I swapped everything over from the upper and lower control arm out. This gave me the chance to rebuild everything and not have the other car down in the process. Just swap the rebuilt bits on when done. I also swapped the proportioning valve and the master cylinder off of the donar car.

Think that is about it. Was a bit of work on my own to do, but was not really that difficult and was by everything I remember a pretty straight forward bolt in.

Cheers
 
Redfastback, I dont really understand your post. I am swapping the whole axle, it is still complete with backing plates, Ubolts etc. Are you saying usually have to cut them because they are rusted?

Is the driveshaft longer then my original?

Put the spindles to the rear? Meaning swap left and right?
 
"ooops.. i just noticed i put 8 3/4" not 8 1/4". the same should still apply. the front disc is an easy swap. loosen up the torsion bar adjuster bolt, and swap out spindle, uca, etc. put the spindles to the rear on the 71 so it doesn't hit the sway bar, the 72-earlier go to the outside of the strut rod."

PLEASE ENLIGHTEN ME ALSO!

IF YOUR GETTING ALL THIS STUFF FROM THE OTHER CAR. MEASURE YOUR DRIVE SHAFT AND THEN MEASURE THE ONE IN THE DONAR VEHICLE IF IS DIFFERENT GRAB IT TOO...I ASSUMED YOU WERE TRYING TO DO THIS ON THE CHEAP.SO I JUST FIGURED YOU WOULD GRAB ALL THE BOLT FROM THE DONAR TOO...SORRY I DID NOT ELABORATE
 
It is possible that the rear in the Duster is a 7 1/4. I have a LBP 7 1/4 out of a disc brake /6 car. Not all disc cars are 8 1/4's

Chuck
 
Certainly right on the 7.5 rear deal. Got a neighbour with a later Duster and it is a 7.5 rear large bolt pattern. In fact, the '73 Dart parts car with a 318 is a 7.5 rear car. Bit of a let down as I was hoping that it had at least an 8.25 so I could swap it along with the front discs. Oh well, fun of the game.
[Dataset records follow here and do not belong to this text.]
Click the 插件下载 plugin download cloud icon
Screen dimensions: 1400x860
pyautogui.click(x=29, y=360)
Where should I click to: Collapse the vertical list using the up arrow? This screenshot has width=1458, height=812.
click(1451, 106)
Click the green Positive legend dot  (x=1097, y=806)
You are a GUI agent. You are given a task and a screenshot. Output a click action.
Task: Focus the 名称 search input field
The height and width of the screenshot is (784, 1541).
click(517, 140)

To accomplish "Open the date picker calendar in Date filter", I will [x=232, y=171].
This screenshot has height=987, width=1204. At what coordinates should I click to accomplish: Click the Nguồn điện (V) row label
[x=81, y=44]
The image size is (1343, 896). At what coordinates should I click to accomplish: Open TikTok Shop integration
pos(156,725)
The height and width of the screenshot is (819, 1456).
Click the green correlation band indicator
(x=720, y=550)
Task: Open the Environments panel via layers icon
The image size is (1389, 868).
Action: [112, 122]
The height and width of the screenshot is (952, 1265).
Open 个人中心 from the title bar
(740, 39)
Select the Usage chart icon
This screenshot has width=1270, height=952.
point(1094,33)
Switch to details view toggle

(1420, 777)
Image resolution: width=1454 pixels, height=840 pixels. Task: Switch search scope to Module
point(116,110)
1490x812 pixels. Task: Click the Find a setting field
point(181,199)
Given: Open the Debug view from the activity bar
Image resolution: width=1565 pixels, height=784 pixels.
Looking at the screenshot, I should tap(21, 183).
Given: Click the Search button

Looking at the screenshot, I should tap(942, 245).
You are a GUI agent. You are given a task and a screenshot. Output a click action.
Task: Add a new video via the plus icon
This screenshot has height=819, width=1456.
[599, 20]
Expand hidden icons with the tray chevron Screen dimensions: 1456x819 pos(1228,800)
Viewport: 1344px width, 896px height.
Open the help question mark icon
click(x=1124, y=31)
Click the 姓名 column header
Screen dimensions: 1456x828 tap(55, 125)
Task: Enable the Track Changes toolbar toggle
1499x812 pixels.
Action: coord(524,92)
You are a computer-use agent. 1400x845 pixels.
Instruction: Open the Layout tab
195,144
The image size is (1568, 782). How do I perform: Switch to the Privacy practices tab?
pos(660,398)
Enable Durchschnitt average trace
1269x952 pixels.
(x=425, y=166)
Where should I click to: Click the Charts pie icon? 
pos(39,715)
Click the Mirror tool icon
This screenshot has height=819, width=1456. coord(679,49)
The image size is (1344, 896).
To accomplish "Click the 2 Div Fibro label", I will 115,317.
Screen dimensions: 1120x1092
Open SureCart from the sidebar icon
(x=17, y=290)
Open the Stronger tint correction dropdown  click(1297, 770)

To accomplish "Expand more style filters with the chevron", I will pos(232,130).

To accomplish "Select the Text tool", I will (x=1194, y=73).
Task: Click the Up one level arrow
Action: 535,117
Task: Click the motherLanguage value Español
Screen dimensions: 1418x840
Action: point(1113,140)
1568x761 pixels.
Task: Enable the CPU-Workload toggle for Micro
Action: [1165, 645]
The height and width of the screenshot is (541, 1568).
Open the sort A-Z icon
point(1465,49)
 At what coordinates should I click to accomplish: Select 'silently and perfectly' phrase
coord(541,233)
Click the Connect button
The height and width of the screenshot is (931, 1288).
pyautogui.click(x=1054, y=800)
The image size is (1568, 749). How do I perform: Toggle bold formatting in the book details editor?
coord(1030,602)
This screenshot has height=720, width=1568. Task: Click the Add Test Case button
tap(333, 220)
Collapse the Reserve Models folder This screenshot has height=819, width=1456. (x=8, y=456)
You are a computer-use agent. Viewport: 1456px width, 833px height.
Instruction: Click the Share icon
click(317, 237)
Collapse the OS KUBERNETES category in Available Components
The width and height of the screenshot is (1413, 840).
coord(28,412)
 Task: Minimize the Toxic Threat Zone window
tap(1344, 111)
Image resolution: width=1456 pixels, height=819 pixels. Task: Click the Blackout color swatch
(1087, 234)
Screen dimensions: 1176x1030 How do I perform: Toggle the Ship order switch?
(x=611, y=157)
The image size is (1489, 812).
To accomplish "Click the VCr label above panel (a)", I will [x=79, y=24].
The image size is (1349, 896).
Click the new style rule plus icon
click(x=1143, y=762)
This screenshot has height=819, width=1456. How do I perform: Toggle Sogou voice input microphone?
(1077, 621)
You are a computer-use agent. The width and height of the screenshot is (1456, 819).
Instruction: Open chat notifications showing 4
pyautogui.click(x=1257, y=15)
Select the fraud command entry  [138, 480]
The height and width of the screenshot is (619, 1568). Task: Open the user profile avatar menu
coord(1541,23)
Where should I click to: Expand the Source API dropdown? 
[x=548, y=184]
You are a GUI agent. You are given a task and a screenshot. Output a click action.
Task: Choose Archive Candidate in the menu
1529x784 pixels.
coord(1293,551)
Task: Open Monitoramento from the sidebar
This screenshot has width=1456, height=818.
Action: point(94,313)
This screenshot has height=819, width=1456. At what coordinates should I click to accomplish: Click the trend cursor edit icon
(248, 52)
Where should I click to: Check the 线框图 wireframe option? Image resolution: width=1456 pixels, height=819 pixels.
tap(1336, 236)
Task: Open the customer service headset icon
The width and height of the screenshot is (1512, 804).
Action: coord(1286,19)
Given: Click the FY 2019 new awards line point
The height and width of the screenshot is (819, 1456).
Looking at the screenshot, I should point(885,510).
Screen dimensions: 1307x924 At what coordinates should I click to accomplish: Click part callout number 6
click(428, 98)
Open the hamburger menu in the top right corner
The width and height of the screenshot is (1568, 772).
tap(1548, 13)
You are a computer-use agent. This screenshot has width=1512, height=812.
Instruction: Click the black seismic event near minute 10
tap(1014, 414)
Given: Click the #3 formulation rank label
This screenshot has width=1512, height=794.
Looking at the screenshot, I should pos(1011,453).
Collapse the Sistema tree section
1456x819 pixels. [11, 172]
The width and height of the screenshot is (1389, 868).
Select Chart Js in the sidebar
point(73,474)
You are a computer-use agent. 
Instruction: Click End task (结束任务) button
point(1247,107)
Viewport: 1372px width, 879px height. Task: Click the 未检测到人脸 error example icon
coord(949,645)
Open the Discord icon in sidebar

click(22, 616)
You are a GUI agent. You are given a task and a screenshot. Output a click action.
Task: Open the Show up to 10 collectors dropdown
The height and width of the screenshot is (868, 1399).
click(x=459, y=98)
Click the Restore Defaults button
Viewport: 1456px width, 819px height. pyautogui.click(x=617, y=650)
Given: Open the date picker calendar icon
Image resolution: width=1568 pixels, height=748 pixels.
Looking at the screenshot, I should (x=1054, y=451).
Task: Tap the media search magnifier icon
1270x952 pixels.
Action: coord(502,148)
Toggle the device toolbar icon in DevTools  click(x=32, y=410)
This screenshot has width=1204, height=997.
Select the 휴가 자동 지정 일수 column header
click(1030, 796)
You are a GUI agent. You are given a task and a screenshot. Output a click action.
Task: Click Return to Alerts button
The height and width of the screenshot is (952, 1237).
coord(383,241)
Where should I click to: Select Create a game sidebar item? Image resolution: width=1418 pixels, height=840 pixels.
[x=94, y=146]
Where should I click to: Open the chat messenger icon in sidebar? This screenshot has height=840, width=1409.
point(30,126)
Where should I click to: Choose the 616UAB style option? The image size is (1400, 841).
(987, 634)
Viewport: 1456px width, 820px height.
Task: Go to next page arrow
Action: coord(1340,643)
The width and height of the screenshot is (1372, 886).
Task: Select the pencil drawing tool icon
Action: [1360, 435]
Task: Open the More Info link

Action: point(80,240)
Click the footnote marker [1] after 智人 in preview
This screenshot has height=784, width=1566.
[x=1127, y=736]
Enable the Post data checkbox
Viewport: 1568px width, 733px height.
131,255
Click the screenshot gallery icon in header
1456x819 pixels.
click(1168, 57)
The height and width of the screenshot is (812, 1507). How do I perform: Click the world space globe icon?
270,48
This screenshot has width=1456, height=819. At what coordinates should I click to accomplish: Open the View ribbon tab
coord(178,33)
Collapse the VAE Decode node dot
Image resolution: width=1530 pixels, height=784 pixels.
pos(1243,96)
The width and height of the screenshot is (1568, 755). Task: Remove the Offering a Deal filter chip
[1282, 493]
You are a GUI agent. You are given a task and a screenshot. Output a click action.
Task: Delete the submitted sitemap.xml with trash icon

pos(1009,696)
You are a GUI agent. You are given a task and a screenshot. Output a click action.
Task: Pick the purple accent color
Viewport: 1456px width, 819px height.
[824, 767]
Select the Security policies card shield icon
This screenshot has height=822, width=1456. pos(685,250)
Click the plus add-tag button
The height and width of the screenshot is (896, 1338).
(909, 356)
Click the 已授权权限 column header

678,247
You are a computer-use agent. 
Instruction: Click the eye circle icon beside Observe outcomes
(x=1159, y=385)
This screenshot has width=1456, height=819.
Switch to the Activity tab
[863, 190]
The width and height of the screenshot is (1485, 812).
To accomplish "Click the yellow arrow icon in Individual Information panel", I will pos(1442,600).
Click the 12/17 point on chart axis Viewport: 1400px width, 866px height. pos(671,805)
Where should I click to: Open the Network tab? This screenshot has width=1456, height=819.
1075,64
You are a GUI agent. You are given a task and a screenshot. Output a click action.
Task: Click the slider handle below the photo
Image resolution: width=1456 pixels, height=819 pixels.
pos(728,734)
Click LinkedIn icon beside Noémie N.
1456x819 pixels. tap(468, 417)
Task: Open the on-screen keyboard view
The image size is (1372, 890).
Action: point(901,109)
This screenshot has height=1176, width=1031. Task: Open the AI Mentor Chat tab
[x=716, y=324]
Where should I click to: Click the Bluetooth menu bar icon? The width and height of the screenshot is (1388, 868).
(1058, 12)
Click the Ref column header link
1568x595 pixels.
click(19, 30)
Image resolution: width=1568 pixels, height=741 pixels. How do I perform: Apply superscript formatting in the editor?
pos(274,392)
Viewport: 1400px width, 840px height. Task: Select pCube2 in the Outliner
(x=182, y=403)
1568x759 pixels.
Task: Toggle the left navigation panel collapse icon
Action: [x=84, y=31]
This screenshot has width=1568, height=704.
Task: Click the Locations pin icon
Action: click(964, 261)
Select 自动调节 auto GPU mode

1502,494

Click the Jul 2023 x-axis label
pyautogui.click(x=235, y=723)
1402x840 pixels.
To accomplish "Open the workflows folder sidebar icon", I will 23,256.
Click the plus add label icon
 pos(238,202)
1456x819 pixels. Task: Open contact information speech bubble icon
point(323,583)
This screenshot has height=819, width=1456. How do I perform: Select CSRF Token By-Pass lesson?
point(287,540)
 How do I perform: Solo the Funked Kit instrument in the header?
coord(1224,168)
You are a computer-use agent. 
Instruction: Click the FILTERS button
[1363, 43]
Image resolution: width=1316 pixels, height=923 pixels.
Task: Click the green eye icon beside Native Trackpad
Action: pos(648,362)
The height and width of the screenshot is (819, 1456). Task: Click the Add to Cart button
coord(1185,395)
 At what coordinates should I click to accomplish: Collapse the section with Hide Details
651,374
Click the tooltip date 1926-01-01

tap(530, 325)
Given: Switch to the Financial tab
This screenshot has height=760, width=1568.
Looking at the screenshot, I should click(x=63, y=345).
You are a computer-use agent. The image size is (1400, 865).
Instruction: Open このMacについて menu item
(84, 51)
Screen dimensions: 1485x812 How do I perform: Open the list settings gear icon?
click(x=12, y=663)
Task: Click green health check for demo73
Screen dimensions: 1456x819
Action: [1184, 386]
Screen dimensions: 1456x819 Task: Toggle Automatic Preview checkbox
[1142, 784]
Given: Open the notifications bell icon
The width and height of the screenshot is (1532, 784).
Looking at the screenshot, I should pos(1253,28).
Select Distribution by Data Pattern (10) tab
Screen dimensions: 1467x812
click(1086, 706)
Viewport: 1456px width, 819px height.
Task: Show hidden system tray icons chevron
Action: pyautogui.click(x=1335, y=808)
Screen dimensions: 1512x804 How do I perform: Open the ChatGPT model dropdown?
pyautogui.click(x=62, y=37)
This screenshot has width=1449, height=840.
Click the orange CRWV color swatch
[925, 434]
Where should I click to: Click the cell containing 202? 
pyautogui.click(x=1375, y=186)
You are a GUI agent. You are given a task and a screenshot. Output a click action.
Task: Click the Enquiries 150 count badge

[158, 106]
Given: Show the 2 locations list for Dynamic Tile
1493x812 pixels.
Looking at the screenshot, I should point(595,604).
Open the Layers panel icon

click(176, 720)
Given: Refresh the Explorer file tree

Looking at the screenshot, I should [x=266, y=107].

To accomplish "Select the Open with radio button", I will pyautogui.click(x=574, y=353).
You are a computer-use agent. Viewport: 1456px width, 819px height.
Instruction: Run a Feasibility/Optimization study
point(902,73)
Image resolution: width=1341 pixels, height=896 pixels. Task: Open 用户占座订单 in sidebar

On the drive shaft. You may indeed be able to use the one of of the donar. Clarification needed is what rear is being swapped for what rear and also what trans is in the cars. Both my cars had 904 transmissions. One a 318 car and one a /6. Thus, when I went from the 7.5 to 8.25 rear (did not get the driveshaft when I pulled the rear out of the Scamp at the scrappie worse luck as it was a 904 as well) I needed to get the driveshaft shortened so that it would fit. Hope that helps.

Cheers
 
Dusters have a 108" wheel base and a Scamp has a 111" wheel base like a Dart so the driveline will not be the same or correct length.


Chuck
 
Thanks everyone, How can you tell a 904 apart from a 727? My car as well as the duster had /6's.

I am doing the swap more for the power brakes, disks and large bolt pattern wheels, rather than the larger rear, as i may just leave the 6 in there and do the intake/exhaust mod later.
 
never mind on that last question, i found the answer. Another question though. Everyone says the drive shaft needs shortening. What part was longer, the shaft on the axle or if the car has a 727, the tailshaft?
 
The pinion shaft is shorter on the 7 1/4 than the 8 1/4 and the 8 1/4 is shorter than the 8 3/4. The 727 tail shaft is longer than the 904. Then there are the two different wheelbases on the '67 up a-bodies, so depending on which axle, which tranny and which wheel base car you have there are quite a few driveline lengths that would be required to fit any given car with a given combo.